Content starts

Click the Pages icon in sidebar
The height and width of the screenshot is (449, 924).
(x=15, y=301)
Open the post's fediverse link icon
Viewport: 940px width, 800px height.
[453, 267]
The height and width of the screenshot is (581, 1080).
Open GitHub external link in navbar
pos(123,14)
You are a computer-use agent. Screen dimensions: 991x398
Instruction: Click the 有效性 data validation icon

Content ends
Content starts

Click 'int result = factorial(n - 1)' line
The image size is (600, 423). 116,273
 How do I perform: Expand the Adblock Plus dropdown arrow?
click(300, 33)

Content ends
Content starts

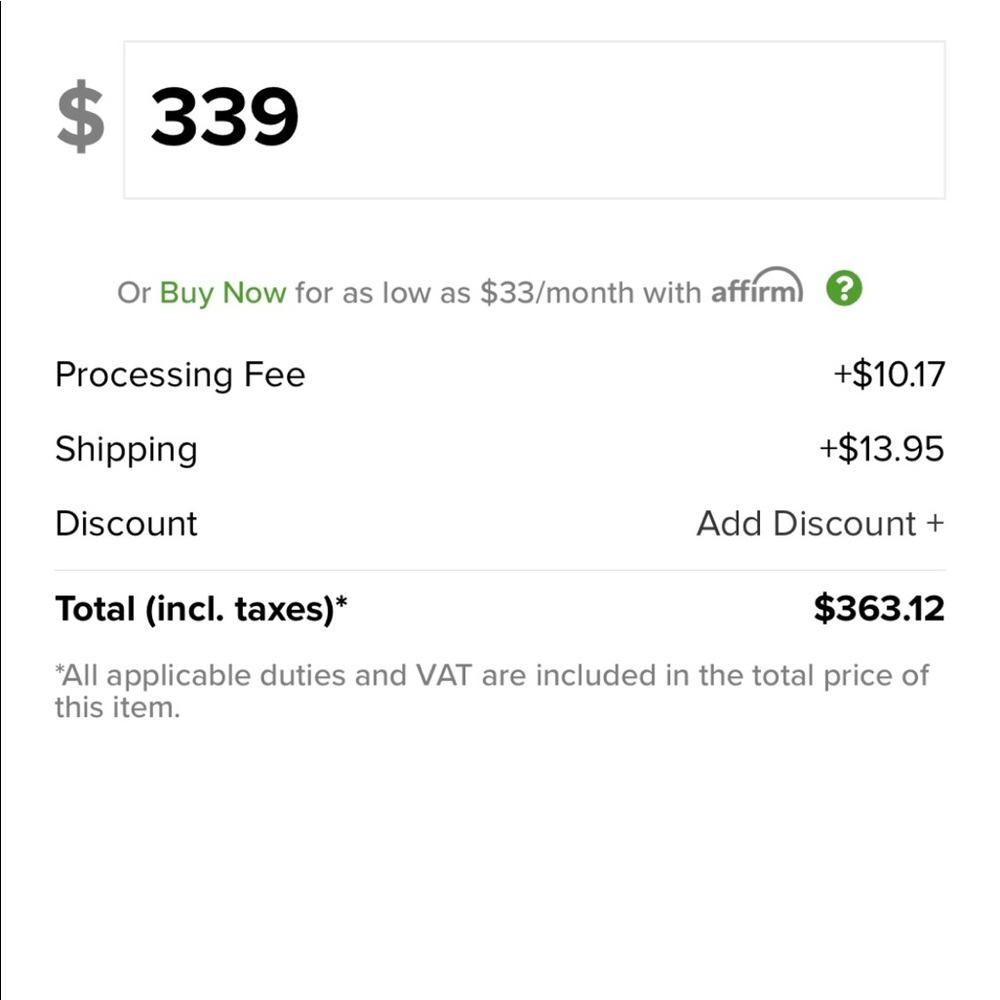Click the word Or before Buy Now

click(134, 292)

Content ends

● **Exercise objective**
Extract exactly and only the lines above from the line containing "Open GitHub external link in navbar" through the line containing "Instruction: Click the", both end lines included.

● **Your response**
Open GitHub external link in navbar
pos(123,14)
You are a computer-use agent. Screen dimensions: 991x398
Instruction: Click the 有效性 data validation icon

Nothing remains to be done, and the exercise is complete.